Building a Computer Centre (Tony Cass, CERN)
Although it looks simple, many sites find that they do not have the necessary
infrastructure to support a large number of PCs. In particular, the importance
of ensuring adequate air conditioning, and not just adequate floor space,
is often overlooked. The speaker will review such issues based on experience
gained in planning the upgrade of CERN's physical infrastructure to support
the needs of LHC computing.
A Pre-Production Update on the NSF TeraGrid (Remy Evard, ANL)
The TeraGrid Project is the National Science Foundation's next-generation
infrastructure in support of scientific computation. When completed,
the TeraGrid will include 13.6 teraflops of Linux Cluster computing power
distributed at the four TeraGrid sites, facilities capable of managing and
storing more than 450 terabytes of data, high-resolution visualization environments,
and toolkits for grid computing.
While the TeraGrid will soon be expanded to include other sites, Argonne
National Laboratory is one of the four initial TeraGrid participants, along
with the National Center for Supercomputing Applications, the San Diego
Supercomputer Center, and the California Institute of Technology.
TeraGrid is scheduled for production in spring of 2003. In this talk,
I will describe the TeraGrid project, the planned infrastructure, and the
current status of the project, including a focus on the issues we've encountered
thus far.
Grid/Fabric interaction (discussion led by Bernd Panzer Steindel,
CERN)
In principle the middleware would be a service layer 'above' the Fabric,
but it seems that in practice there are quite some interactions imposing
possible constraints on the Fabric design itself.storage cache layers, security(network
visibility of worker and storage nodes), 'home' directory requirements, support
for different Linux versions in the Fabric and on the GRID service, etc
Is this really a problem (compromises..)? who adapts to whom ? experience
? can and should one influence the developments ? should the Fabric
require strict rules ? ............
European DataGrid Fabric Management (Olof Barring, CERN)
The fabric management workpackage of the EU DataGrid project has as an
objective to provide the tools to automate the management of large computer
fabrics. This talk, which provides an update from status and plans I presented
at the LCCWS in May 2001, is structured as follows: A short introduction of
the EU DataGrid project will be followed by a detailed description of the
architecture of the automated fabric management.
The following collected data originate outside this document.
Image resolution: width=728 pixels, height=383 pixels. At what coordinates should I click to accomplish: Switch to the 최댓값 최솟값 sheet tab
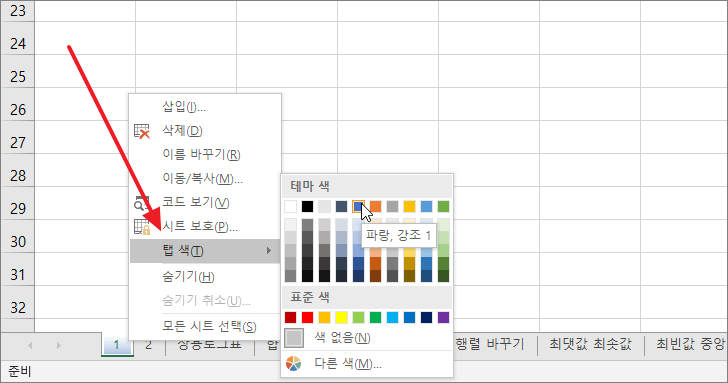click(591, 344)
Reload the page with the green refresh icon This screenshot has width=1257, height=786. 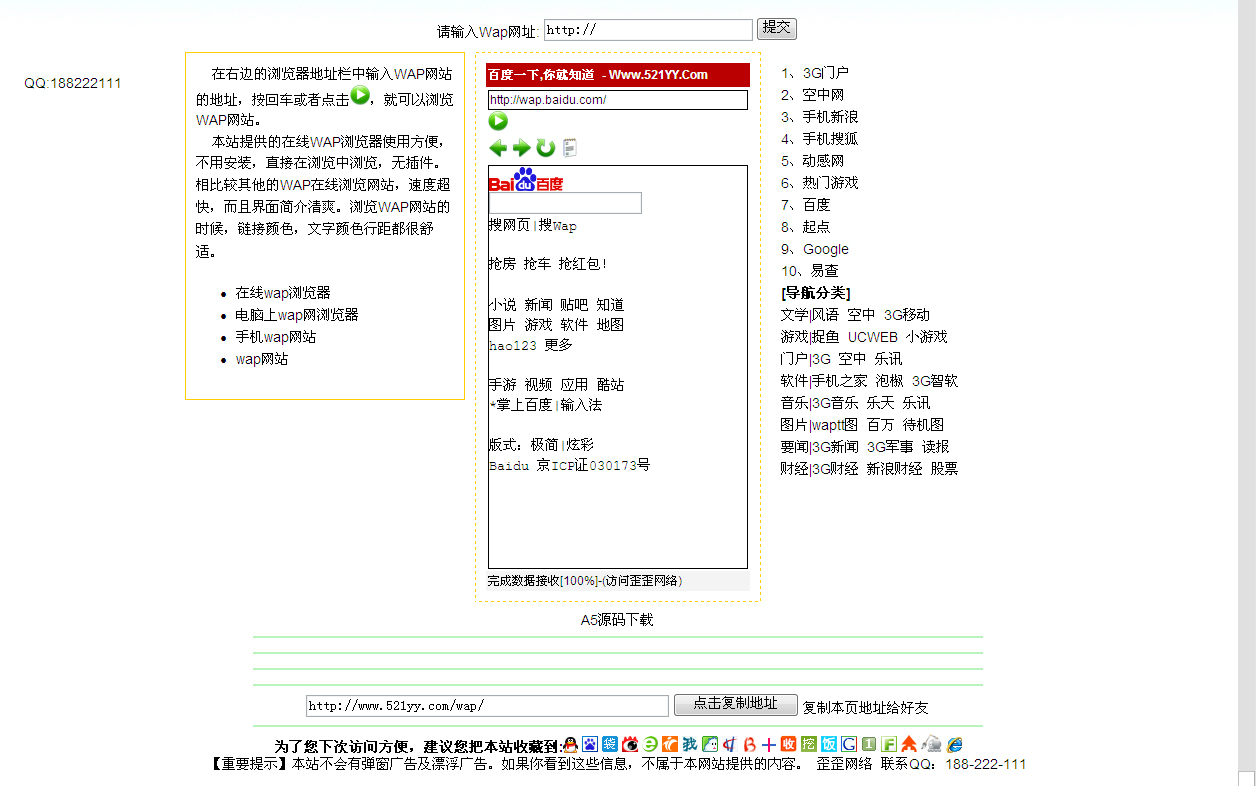(x=545, y=148)
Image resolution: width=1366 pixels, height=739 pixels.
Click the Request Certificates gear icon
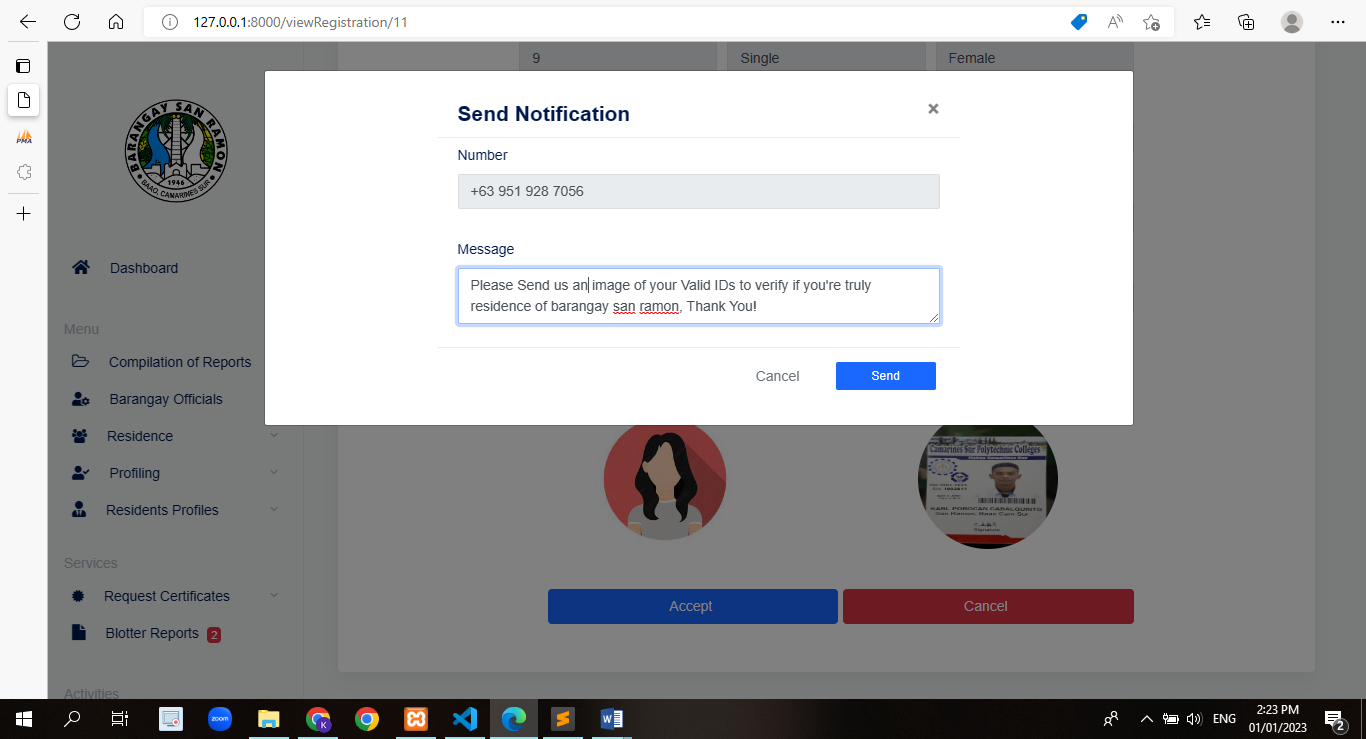77,595
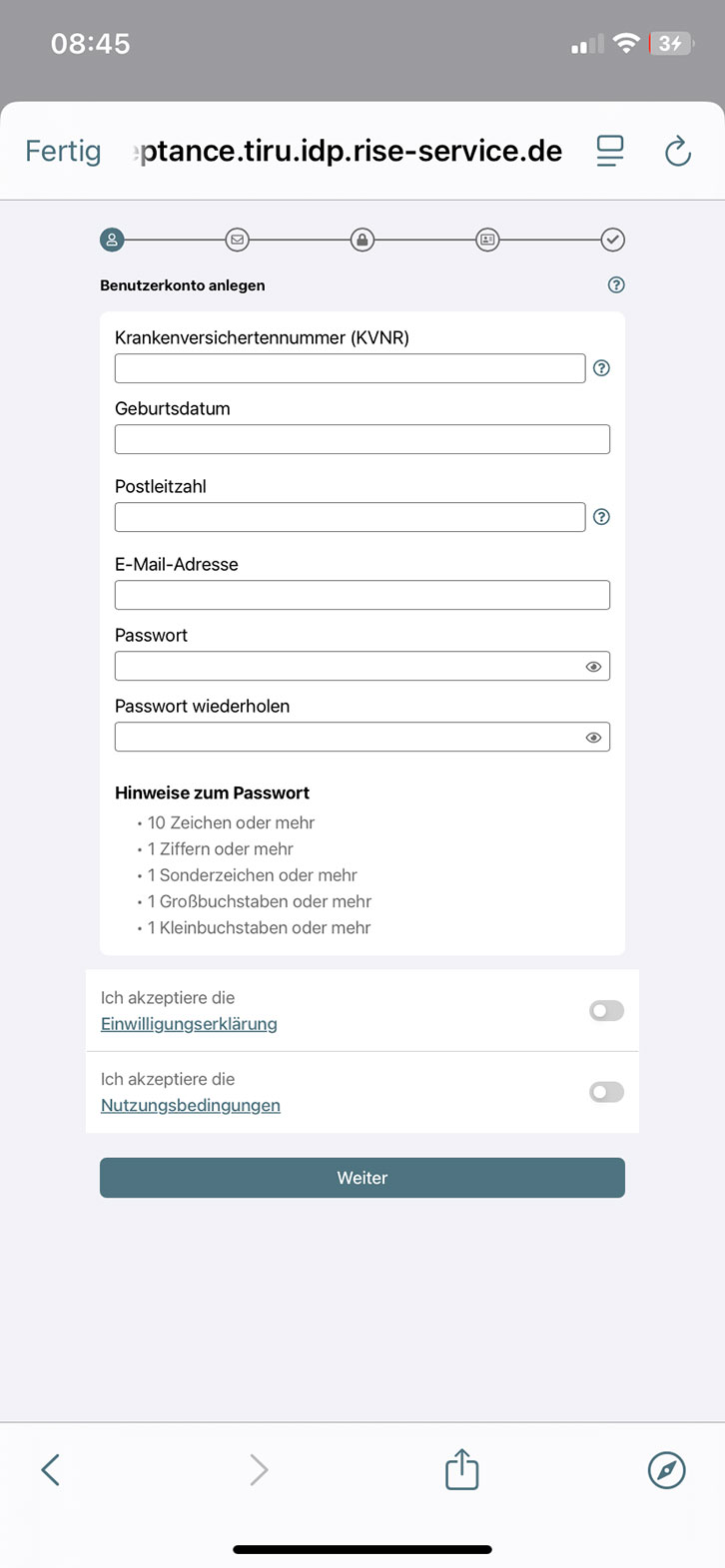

Thereafter, the status and
lessons learned from the first one and a half years of the project three-years
duration will be presented. Finally, I will describe our current developments
and immediate plans up to March 2003.
Evaluation of a MOSIX cluster as a group analysis facility at CDF
(T.Kim, A.Korn, Ch.Paus, M.Neubauer, D.Waters, F.Wuerthwein; FNAL)
Faced with the task of choosing a model for group computing at CDF we
built a 30 CPU MOSIX cluster using commodity PC hardware. MOSIX (Multi-computer
Operating System for UnIX) is an extension to the Linux kernel that allows
for transparent process migration and dynamic load balancing. It was
developed at the Hebrew University of Jerusalem School of Computer Science.
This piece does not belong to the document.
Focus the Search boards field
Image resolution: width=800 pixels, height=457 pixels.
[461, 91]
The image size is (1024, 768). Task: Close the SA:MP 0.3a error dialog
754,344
We have operated such a cluster for 1.5 years and it has been extensively
used for data analysis by a group of 10-15 people. We describe our
experiences with the current system, its advantages and shortcomings.
We comment on performance and scalability.
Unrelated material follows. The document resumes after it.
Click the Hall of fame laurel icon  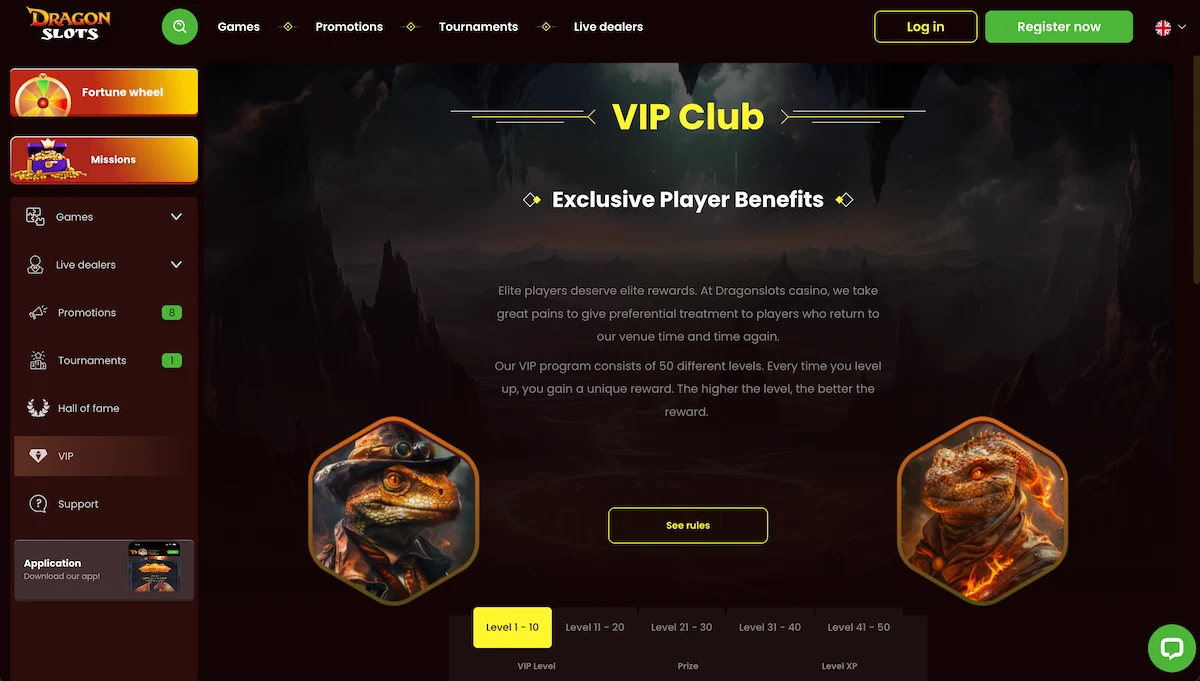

The CMS Tier 1 computing center at Fermilab (Hans Wenzel, FNAL)
Currently we are building a CMS Tier 1 computing center at Fermilab. Among
other activities we participate in distributed Monte Carlo Production,
provide resources for interactive and batch computing for user analysis,
prepare to be part of the emerging LHC computing grid and prepare to provide
computing in the LHC era.
We will describe the current installation at fermilab and describe the
technology choices we made:
- the dCache system which makes a multi-terabyte server farm look
like one coherent and homogeneous storage system and provides rate adaption
between the application and tertiary storage (Enstore).
- LVS or FBSNG are two approaches providing load balanced logins
to use a farm of Linux computers for data analysis.
- the FBSNG batch system for farms.
- Disk farm makes the data disks attached to individual farm nodes
look like one coherent and homogeneous storage system.
FBSNG and Disk Farm - parts of large cluster infrastructure (Igor
Mandrichenko, FNAL)
FBSNG is a farm batch system designed and developed at FNAL for Run II
data processing on large PC Linux farms. It has been successfully used by
Run II and fixed target experiments at FNAL for several years. Disk Farm is
a system which organizes disk space distributed over large number of farm
nodes into single logical name space. Disk Farm features include UNIX file
system - like user interface, data replication, load balancing. The article
briefly presents the two systems and summarizes plans and current status
of making these two systems Grid-aware.
The GridKa Installation for HEP Computing (Dr. Holger Marten,
Forschungszentrum Karlsruhe)
At the beginning of 2002, Forschungszentrum Karlsruhe put the first prototype
of the "Grid Computing Centre Karlsruhe" (GridKa) into operation. GridKa
is designed to attack compute and data intensive problems in high energy physics
and other natural sciences in an international network of Grid Computing Centres.
It currently serves as a test facility for LHC Computing, a testbed set-up
for the EU-project CrossGrid, and it provides a production environment for
BaBar, CDF, D0 and Compass. GridKa will pass its second prototype in October
2002, with approximately 250 Linux Processors, 50 TB online and 100 TB tape
capacity. The talk gives an introduction into the current set-up, first experiences
and future upgrades of GridKa.